My skilled self can notice those thoughts and say "wow, I'm feeling really worked up about this thing. Do I need to step outside, cry, get some water, ask for some space?" after I feel less reactive, I might try to find the truth in both the sides: "Everyone gets things wrong sometimes. I appreciate this person wanting to help me grow, but might be feeling hurt by their approach to communication. Acknowledging my mistakes and wanting to work on my skills can help me and my relationships, and does not mean I'm worthless." It's basically about learning how to talk to myself with a lot of kindness - reparenting where I was not parented well when I was upset as a kid.

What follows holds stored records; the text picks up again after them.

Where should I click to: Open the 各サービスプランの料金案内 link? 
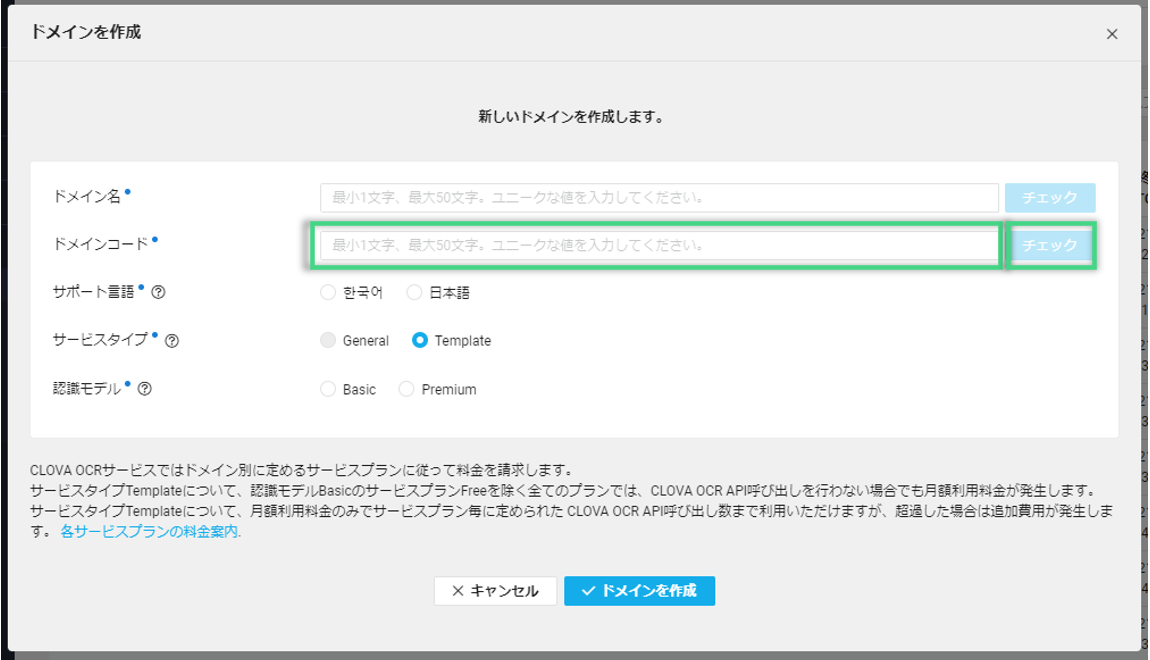(150, 532)
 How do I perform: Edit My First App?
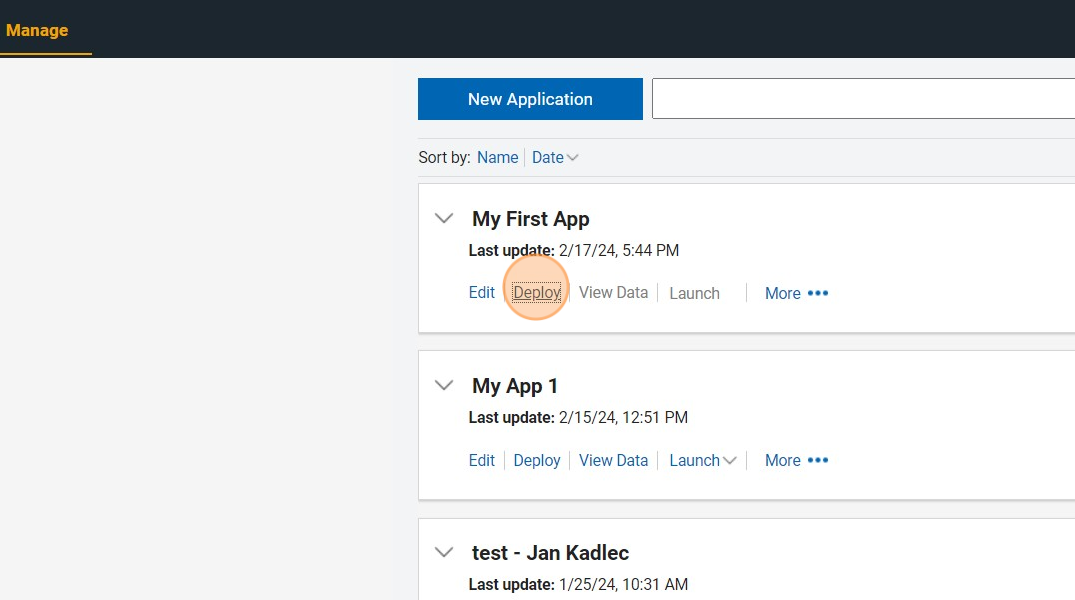tap(482, 293)
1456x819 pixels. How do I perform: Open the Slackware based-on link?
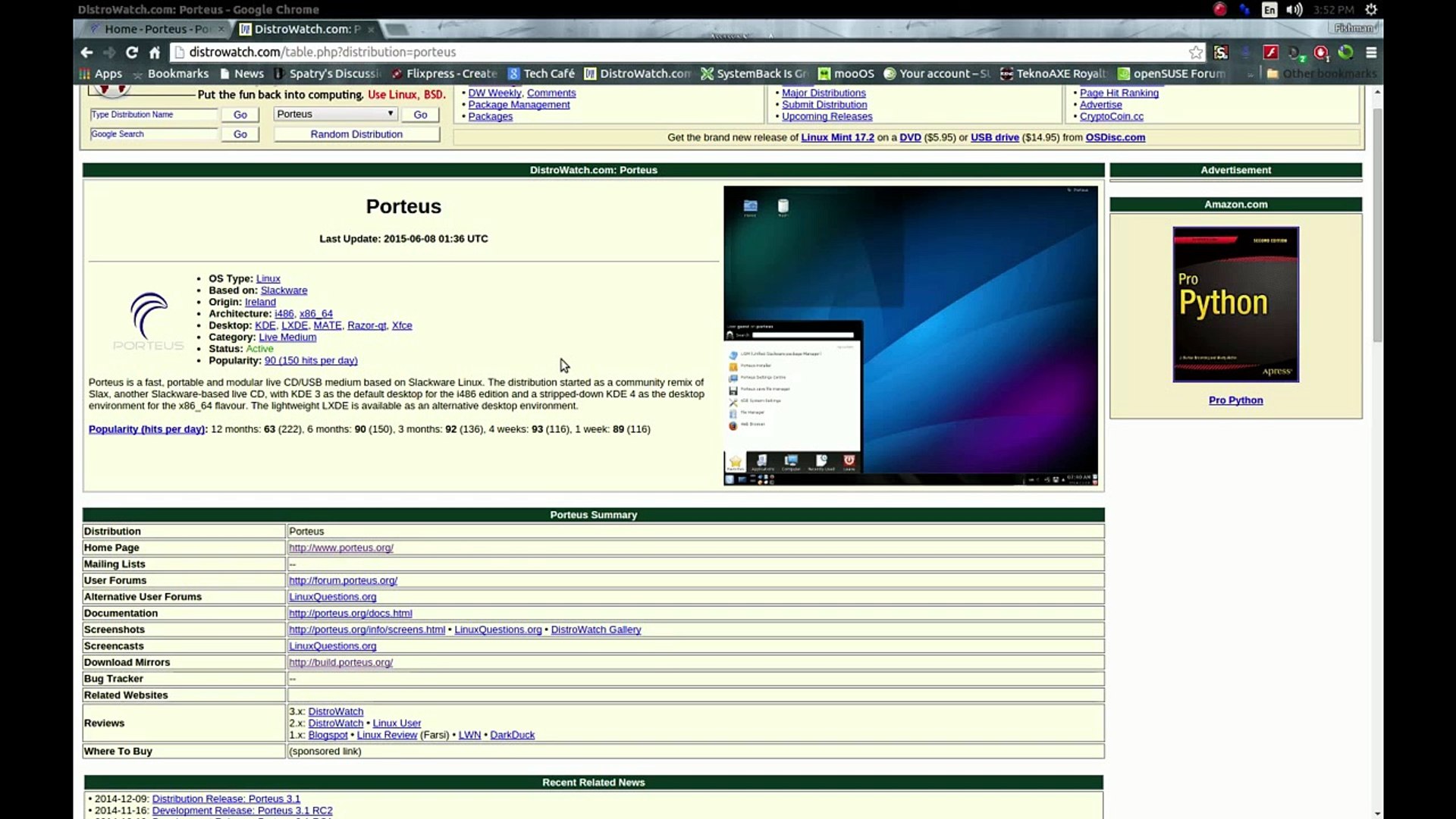284,290
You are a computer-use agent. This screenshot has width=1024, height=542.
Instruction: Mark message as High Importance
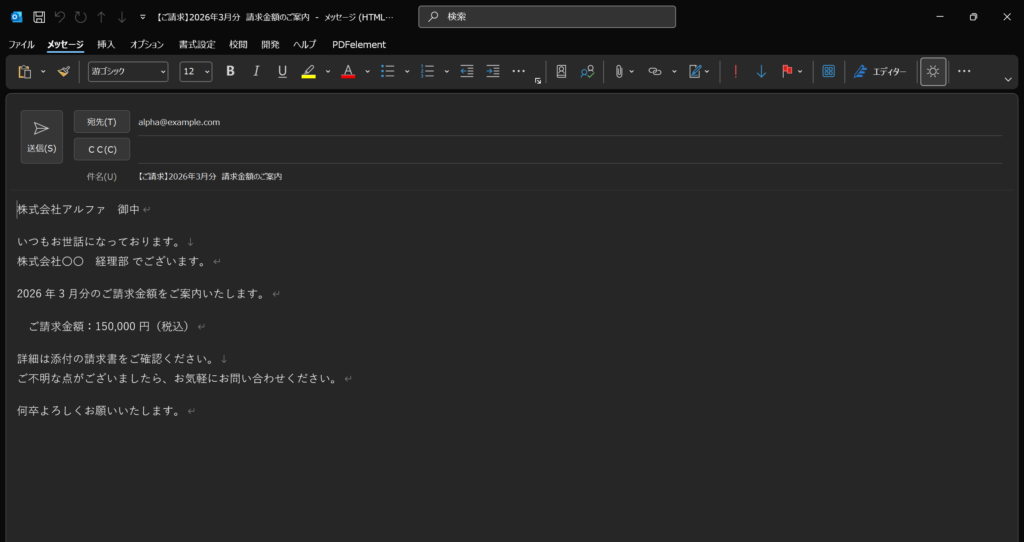(x=736, y=72)
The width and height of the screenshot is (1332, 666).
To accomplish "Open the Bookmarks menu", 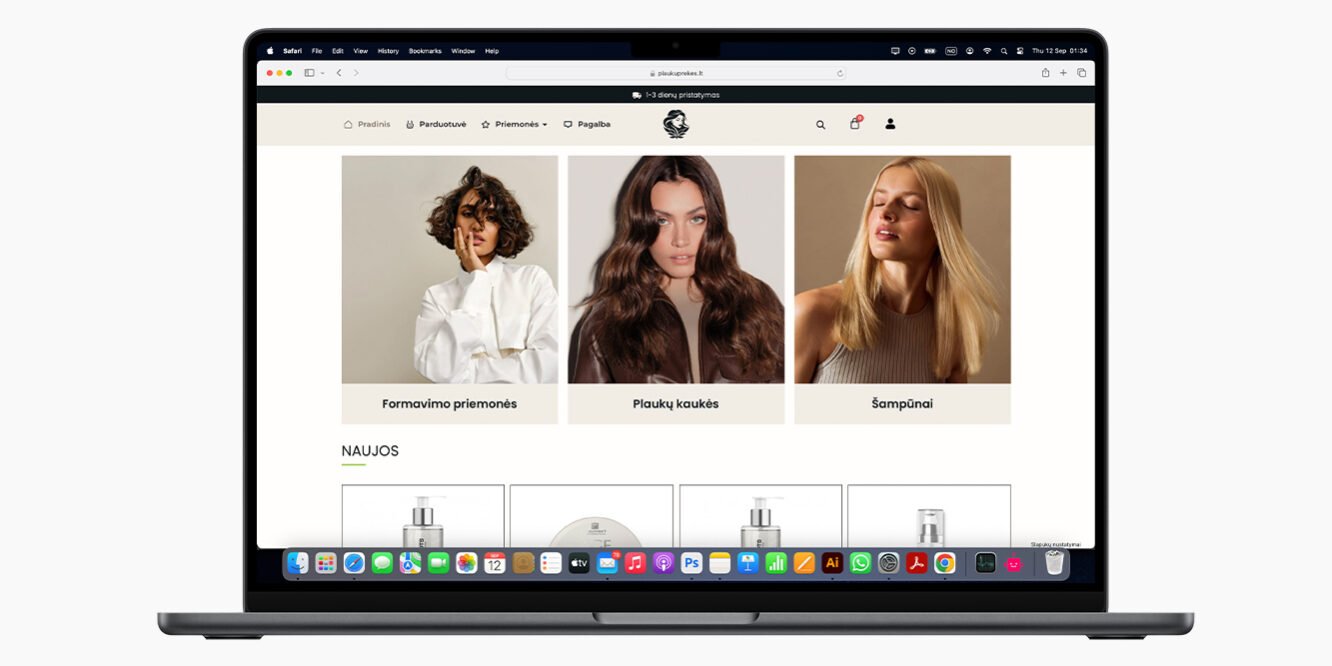I will 425,51.
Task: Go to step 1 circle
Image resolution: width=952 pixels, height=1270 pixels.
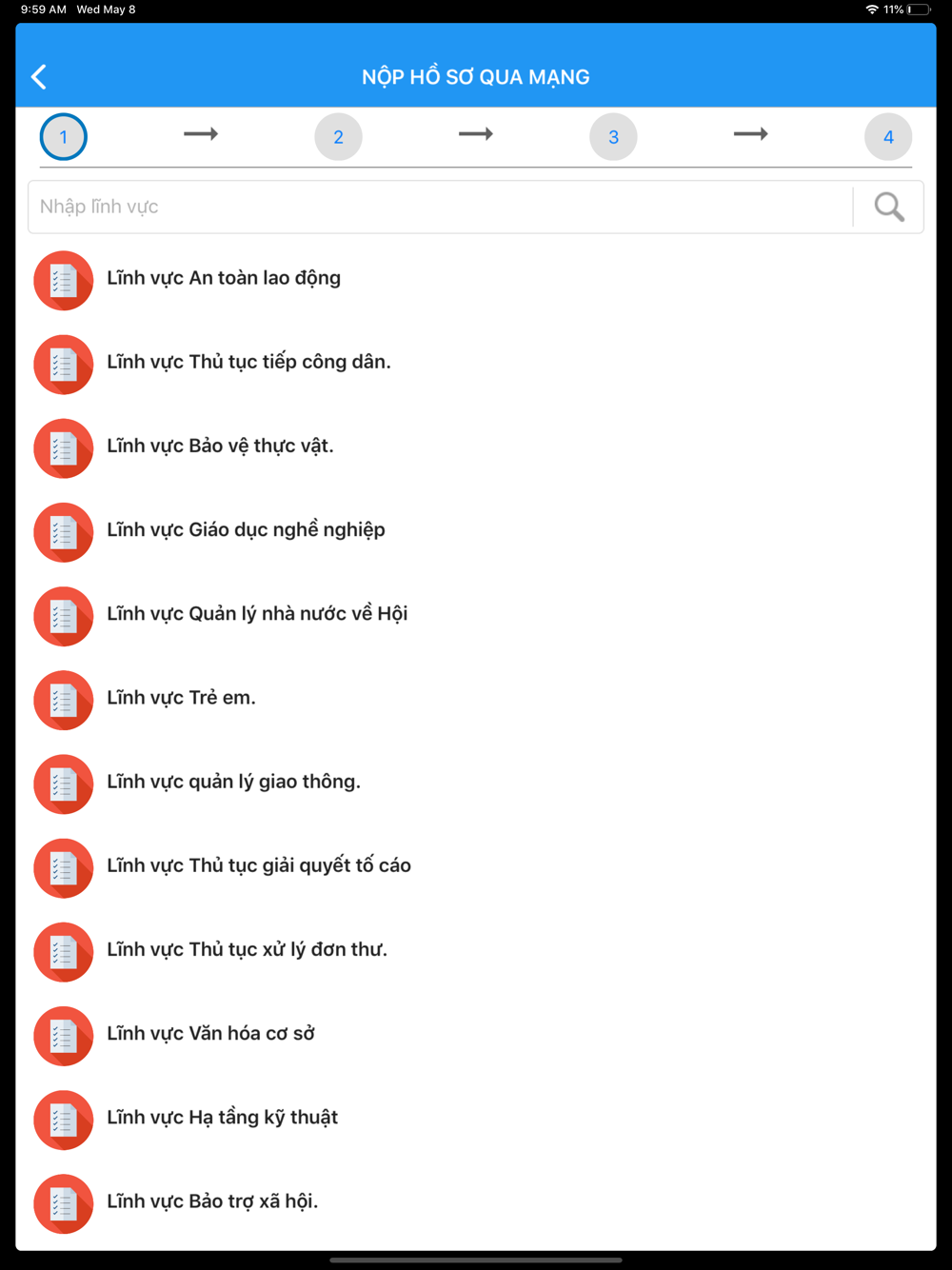Action: (64, 137)
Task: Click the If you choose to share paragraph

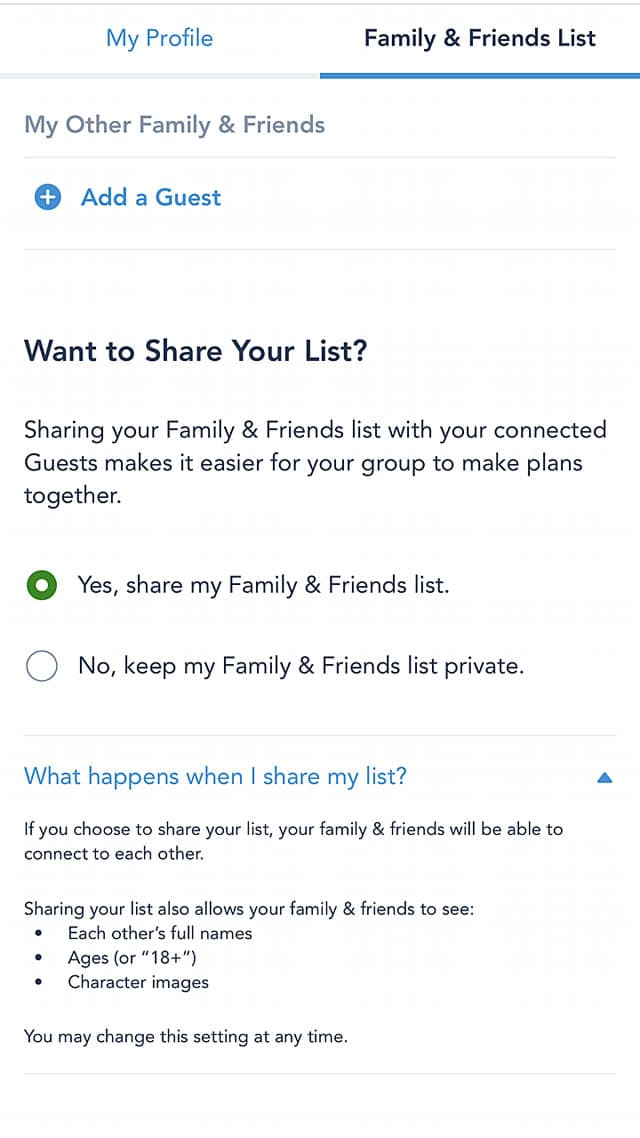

I also try to internalize and repeat DBT statements to help bring me down and keep me grounded when I'm feeling good. Here are some "reality statements for interpersonal effectiveness" directly taken from the "dialectical behavioral skills handbook" which is available as a pdf online (and totally changed my life):
- It is ok to want or need something from someone else.
- I may want to please people I care about, but I don't have to please them all the time.
- If I say no to someone and they get angry, that does not mean I should have said yes.
- I can still feel good about myself, even if someone else is annoyed with me.
Not sure if these will feel applicable to you, but those are just some examples of DBT skill statements that can be used to help release shame and return to self-love and self-awareness.
Here's a link to another website about DBT skills: https://www.dbtselfhelp.com/html/dbt_skills_list.html
I like "The Skillful Podcast" too, which is about DBT.
Okay, that was a LOT of information! If this feels too overwhelming to read, here's my bottom line: It sounds like you're recognizing that you've internalized shame from traumatic experiences, and want to know how to manage your emotions so you don't spiral so often. DBT can be a great way to learn how to speak to yourself with more compassion, neutrality, and gentleness, and there are lots of resources out there on how to learn those skills. Healing is possible!
How is that landing with you? Does anything resonate, or does anything I brought up feel triggering that you want to discuss?